Es una de las situaciones más delicadas y peor gestionadas por falta de información. El error más frecuente es no hacer nada esperando que la amenaza no se materialice; el segundo es cambiar de aseguradora sin informar.
Lo correcto, en ese orden: notificar la circunstancia a la aseguradora actual de forma inmediata y por escrito —la mayoría de las pólizas Claims-Made permiten la notificación preventiva de circunstancias que puedan derivar en reclamación, y una vez notificada, esa situación queda vinculada a la póliza vigente—; no cambiar de aseguradora sin informar, porque si existe una circunstancia conocida y no se declara, la nueva aseguradora puede rechazar el siniestro alegando ocultación; y consultar con el mediador antes de tomar cualquier decisión.
Una amenaza de demanda antes de renovar no es un problema sin solución. Bien gestionada, la cobertura puede preservarse. Mal gestionada, puede dejar a la empresa completamente desprotegida frente a una reclamación que tenía cobertura válida.
El instinto natural de esperar puede ser muy perjudicial. La mayoría de las pólizas de RC Profesional incluyen una obligación de notificación a la aseguradora en cuanto el asegurado tenga conocimiento de una circunstancia que pueda derivar en reclamación. No es necesario que el cliente haya reclamado todavía.

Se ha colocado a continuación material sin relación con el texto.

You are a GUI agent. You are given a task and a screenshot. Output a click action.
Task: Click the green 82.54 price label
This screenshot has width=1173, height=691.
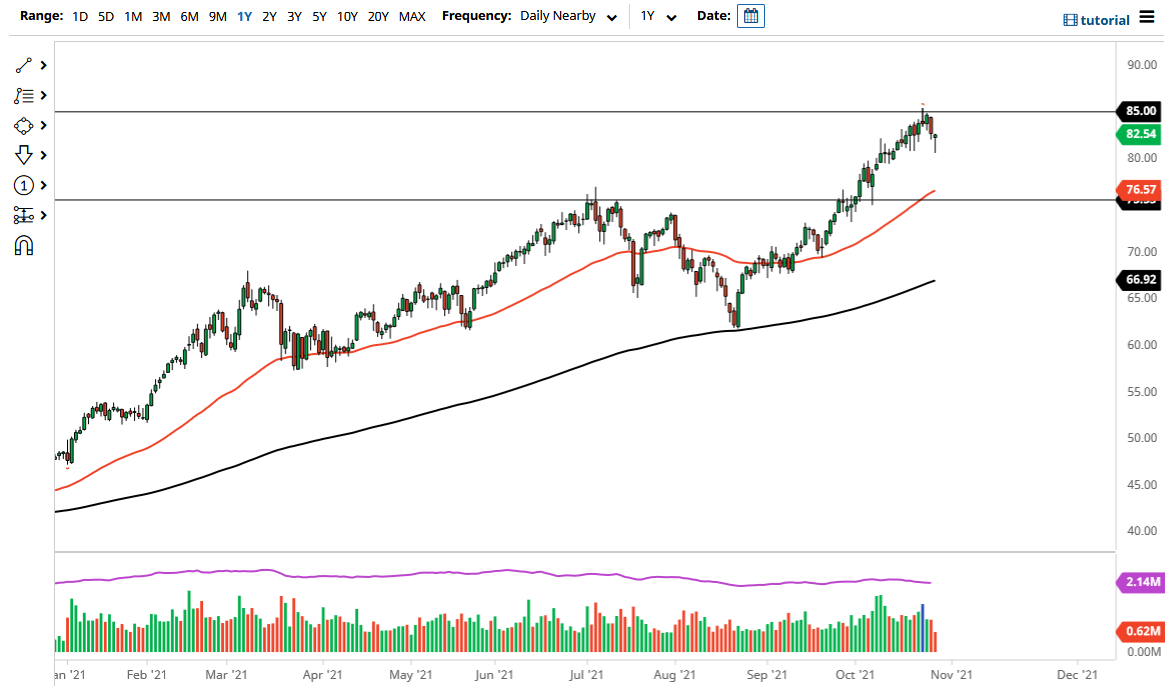(x=1139, y=134)
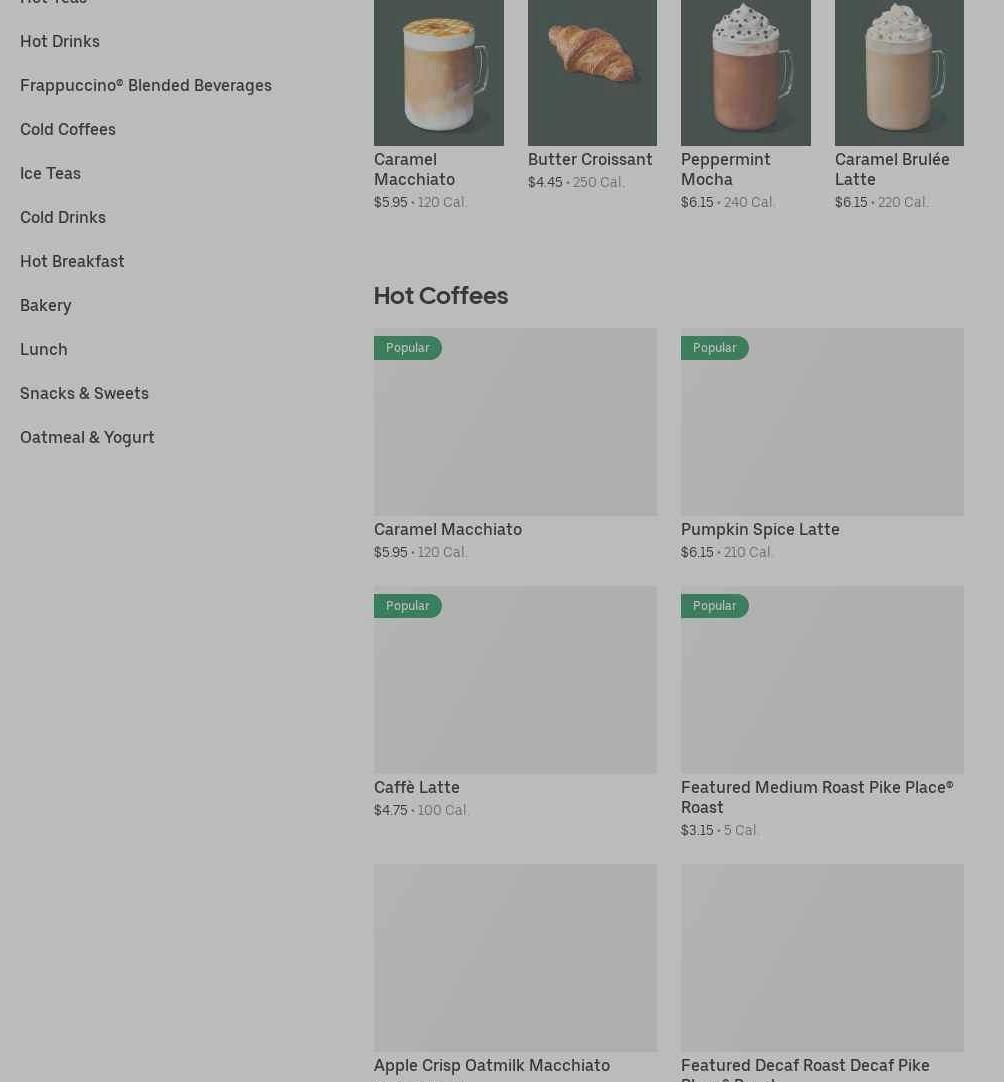Jump to Ice Teas section
Viewport: 1004px width, 1082px height.
tap(50, 173)
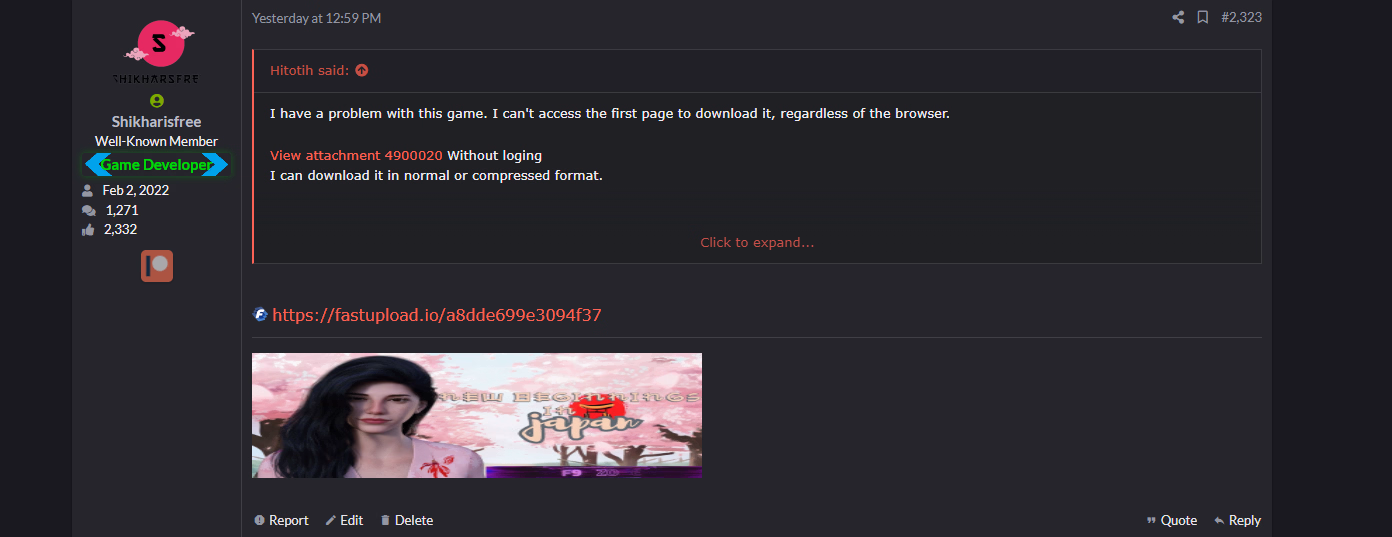Open the Patreon icon under the user stats
The height and width of the screenshot is (537, 1392).
tap(157, 265)
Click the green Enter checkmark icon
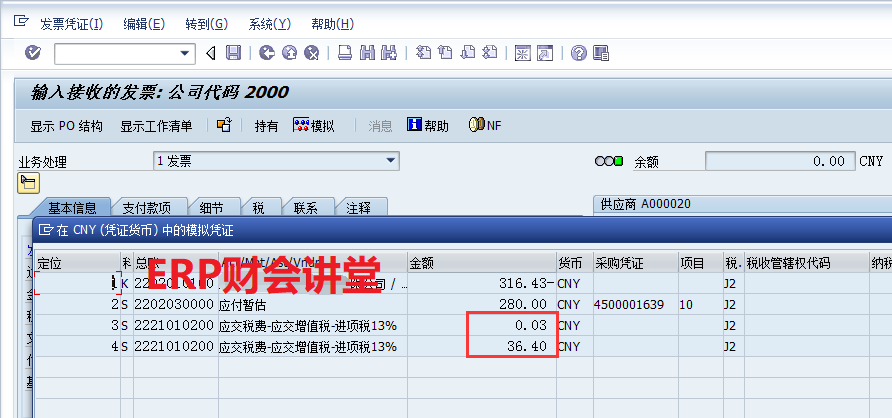892x418 pixels. pyautogui.click(x=33, y=53)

No notificarlo a tiempo puede tener dos consecuencias graves: si la póliza vence y se renueva sin haber notificado, la nueva póliza puede rechazar la reclamación cuando llegue; y si la aseguradora considera que la demora ha agravado el daño, puede reducir proporcionalmente la cobertura.
Notificar una circunstancia a la aseguradora no es reconocer la responsabilidad frente al cliente. Es simplemente activar el mecanismo de protección que tienes contratado. El mediador y la aseguradora pueden acompañarte desde ese primer momento, incluso antes de que el cliente haya dicho nada.
No sin haberlo consultado previamente con la aseguradora. La mayoría de las pólizas incluyen una cláusula de control de la defensa que reserva a la aseguradora el derecho a gestionar, negociar y resolver el siniestro. Si el asegurado reconoce su responsabilidad, ofrece una compensación o llega a un acuerdo sin consentimiento de la aseguradora, esta puede quedar liberada de su obligación de pago.
Esto no significa desaparecer de la relación con el cliente. Significa que puedes mantener la comunicación de forma profesional, pero sin reconocer responsabilidad ni ofrecer compensaciones antes de que la aseguradora haya analizado el caso.
El impulso de resolver el problema directamente con el cliente es comprensible. Pero actuar sin coordinación con la aseguradora puede costarte la cobertura completa del siniestro. Primero notifica, después actúa.